RNRB introduced Finance (No. 2) Act 2015, phased in from April 2017: £100k (2017-18), £125k (2018-19), £150k (2019-20), £175k (2020-21 onwards).
Fees
No HMRC fee for IHT435. Probate fee: £300 for estates over £5,000. Real cost of getting wrong: 40% on £175,000 = £70,000 tax. Double with spouse’s TRNRB: £140,000.
How to Complete It
Box 1-3: Deceased’s details
Full name, date of death, IHT reference. Must match IHT400 exactly.
Box 4: Residence in estate?
Tick yes if deceased owned any interest in a dwelling at death — freehold, leasehold, beneficial share. Holiday home or buy-to-let does not qualify unless deceased lived in it as residence. If no: move to downsizing.
Box 5-7: Qualifying residential interest
Property description, open-market value at death, deceased’s share. Joint tenants: 50% (or equal share). Tenants in common: recorded beneficial share. Same valuation as IHT400 — HMRC cross-checks.
================================
_Request A_:
Repeat the IHT435 guidance word for word, starting at "RNRB introduced Finance" and ending at "move to downsizing.".

_Records supplied_:
================================
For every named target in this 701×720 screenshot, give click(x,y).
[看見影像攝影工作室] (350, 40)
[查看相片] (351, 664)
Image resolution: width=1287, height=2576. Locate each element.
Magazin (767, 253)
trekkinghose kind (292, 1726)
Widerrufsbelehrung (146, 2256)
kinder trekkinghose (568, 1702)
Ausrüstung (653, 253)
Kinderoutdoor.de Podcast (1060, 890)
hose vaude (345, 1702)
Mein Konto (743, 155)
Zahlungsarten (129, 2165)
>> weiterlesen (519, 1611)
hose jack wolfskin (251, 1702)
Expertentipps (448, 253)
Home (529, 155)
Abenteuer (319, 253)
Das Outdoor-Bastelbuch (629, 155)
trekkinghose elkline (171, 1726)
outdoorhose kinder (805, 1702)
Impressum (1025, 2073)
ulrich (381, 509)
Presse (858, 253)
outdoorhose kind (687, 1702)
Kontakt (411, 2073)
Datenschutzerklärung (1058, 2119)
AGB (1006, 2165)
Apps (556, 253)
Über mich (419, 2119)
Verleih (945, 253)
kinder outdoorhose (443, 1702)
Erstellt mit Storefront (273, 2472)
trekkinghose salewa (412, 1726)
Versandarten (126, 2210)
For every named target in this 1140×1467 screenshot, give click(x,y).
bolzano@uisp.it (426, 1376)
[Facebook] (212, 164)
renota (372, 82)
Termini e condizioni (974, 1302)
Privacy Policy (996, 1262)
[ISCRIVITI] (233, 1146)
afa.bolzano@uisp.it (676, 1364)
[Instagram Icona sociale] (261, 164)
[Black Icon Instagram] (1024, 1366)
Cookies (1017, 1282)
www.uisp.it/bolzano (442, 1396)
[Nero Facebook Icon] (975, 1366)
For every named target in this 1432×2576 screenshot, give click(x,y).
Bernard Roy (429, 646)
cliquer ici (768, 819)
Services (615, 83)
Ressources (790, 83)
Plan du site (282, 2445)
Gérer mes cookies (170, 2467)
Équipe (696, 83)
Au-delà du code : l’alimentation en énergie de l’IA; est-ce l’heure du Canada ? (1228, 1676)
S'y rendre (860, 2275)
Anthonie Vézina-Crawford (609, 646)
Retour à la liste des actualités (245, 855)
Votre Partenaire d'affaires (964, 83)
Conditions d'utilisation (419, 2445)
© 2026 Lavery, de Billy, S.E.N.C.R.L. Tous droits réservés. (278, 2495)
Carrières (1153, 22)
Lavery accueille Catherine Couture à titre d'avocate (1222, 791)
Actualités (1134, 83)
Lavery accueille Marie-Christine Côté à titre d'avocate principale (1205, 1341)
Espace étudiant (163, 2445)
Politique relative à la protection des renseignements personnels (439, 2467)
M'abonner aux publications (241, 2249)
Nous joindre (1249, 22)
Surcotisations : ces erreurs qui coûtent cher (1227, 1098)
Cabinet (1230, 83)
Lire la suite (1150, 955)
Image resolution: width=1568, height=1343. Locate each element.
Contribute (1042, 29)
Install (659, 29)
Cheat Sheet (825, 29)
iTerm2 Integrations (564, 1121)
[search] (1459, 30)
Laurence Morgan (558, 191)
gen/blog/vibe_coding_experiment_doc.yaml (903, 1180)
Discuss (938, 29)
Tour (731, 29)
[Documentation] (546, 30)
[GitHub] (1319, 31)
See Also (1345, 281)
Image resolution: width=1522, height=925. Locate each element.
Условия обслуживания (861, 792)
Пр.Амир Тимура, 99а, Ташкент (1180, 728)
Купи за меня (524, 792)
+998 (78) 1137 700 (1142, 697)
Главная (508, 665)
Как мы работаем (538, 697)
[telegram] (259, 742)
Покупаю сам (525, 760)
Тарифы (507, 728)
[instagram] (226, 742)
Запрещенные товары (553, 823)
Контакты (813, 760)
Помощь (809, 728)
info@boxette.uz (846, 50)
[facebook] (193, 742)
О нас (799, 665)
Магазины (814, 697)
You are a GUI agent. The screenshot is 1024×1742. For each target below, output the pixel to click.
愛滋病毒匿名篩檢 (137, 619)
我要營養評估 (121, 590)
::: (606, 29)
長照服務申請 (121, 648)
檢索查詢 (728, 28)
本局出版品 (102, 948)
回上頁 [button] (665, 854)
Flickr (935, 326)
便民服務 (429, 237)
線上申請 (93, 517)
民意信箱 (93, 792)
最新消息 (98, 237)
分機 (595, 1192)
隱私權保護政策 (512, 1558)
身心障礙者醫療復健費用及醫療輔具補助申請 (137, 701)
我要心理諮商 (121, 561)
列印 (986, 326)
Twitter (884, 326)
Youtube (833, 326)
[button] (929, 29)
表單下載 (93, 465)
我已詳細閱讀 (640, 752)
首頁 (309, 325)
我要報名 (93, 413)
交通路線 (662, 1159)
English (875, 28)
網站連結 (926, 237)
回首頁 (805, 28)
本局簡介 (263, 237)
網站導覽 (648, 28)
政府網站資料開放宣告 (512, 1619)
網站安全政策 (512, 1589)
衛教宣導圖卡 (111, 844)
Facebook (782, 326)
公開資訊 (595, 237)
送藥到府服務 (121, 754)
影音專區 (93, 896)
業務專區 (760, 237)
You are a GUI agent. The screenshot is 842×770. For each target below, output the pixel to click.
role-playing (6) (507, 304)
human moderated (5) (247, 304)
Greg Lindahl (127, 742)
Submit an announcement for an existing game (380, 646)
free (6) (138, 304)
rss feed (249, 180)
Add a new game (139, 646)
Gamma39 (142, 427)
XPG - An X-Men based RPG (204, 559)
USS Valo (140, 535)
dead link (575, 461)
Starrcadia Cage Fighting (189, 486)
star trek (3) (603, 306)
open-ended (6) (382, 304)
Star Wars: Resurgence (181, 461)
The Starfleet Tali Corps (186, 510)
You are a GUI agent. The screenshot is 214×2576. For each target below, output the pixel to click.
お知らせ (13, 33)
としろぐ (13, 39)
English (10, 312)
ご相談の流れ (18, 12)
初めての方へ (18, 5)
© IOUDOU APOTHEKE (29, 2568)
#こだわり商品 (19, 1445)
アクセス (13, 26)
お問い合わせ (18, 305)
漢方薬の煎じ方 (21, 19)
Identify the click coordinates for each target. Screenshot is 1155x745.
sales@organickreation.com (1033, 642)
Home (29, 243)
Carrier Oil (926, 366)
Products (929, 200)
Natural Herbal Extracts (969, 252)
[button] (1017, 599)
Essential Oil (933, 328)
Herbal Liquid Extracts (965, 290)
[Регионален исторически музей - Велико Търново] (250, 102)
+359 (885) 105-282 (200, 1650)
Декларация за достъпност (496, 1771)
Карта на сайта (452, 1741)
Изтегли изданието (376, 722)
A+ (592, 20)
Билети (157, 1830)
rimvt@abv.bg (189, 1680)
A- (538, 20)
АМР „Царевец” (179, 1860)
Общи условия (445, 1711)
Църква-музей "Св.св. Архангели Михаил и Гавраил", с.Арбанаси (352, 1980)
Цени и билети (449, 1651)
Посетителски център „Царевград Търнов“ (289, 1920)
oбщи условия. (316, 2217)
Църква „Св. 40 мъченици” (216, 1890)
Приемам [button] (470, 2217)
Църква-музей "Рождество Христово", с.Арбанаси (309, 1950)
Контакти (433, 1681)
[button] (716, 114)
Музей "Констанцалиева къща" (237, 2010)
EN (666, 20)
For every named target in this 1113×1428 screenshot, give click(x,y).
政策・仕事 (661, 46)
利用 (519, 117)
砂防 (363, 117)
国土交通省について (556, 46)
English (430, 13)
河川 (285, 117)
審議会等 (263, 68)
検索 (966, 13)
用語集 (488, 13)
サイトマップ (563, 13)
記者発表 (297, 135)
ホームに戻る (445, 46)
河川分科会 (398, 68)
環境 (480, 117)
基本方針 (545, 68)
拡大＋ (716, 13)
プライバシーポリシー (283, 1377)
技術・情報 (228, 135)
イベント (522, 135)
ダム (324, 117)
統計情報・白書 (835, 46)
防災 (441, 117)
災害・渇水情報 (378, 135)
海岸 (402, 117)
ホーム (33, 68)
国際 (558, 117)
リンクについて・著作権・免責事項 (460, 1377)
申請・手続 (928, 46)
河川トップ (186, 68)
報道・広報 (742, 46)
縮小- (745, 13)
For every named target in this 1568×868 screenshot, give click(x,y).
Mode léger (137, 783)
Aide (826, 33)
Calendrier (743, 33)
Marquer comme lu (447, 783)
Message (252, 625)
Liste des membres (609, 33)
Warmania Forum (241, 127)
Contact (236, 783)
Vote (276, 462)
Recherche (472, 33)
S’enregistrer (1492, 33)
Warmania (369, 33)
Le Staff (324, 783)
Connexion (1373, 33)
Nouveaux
================================
_Request B_:
Swap "Oil" for "Oils" in the rows starting at the line containing "USS Valo (140, 535)" and ending at the line containing "A+ (592, 20)", and give back only those lines with nothing else altered.

_Response A_:
RNRB introduced Finance (No. 2) Act 2015, phased in from April 2017: £100k (2017-18), £125k (2018-19), £150k (2019-20), £175k (2020-21 onwards).
Fees
No HMRC fee for IHT435. Probate fee: £300 for estates over £5,000. Real cost of getting wrong: 40% on £175,000 = £70,000 tax. Double with spouse’s TRNRB: £140,000.
How to Complete It
Box 1-3: Deceased’s details
Full name, date of death, IHT reference. Must match IHT400 exactly.
Box 4: Residence in estate?
Tick yes if deceased owned any interest in a dwelling at death — freehold, leasehold, beneficial share. Holiday home or buy-to-let does not qualify unless deceased lived in it as residence. If no: move to downsizing.

_Response B_:
USS Valo (140, 535)
dead link (575, 461)
Starrcadia Cage Fighting (189, 486)
star trek (3) (603, 306)
open-ended (6) (382, 304)
Star Wars: Resurgence (181, 461)
The Starfleet Tali Corps (186, 510)
You are a GUI agent. The screenshot is 214×2576. For each target below, output the pixel to click.
お知らせ (13, 33)
としろぐ (13, 39)
English (10, 312)
ご相談の流れ (18, 12)
初めての方へ (18, 5)
© IOUDOU APOTHEKE (29, 2568)
#こだわり商品 (19, 1445)
アクセス (13, 26)
お問い合わせ (18, 305)
漢方薬の煎じ方 (21, 19)
Identify the click coordinates for each target. Screenshot is 1155x745.
sales@organickreation.com (1033, 642)
Home (29, 243)
Carrier Oils (926, 366)
Products (929, 200)
Natural Herbal Extracts (969, 252)
[button] (1017, 599)
Essential Oils (933, 328)
Herbal Liquid Extracts (965, 290)
[Регионален исторически музей - Велико Търново] (250, 102)
+359 (885) 105-282 (200, 1650)
Декларация за достъпност (496, 1771)
Карта на сайта (452, 1741)
Изтегли изданието (376, 722)
A+ (592, 20)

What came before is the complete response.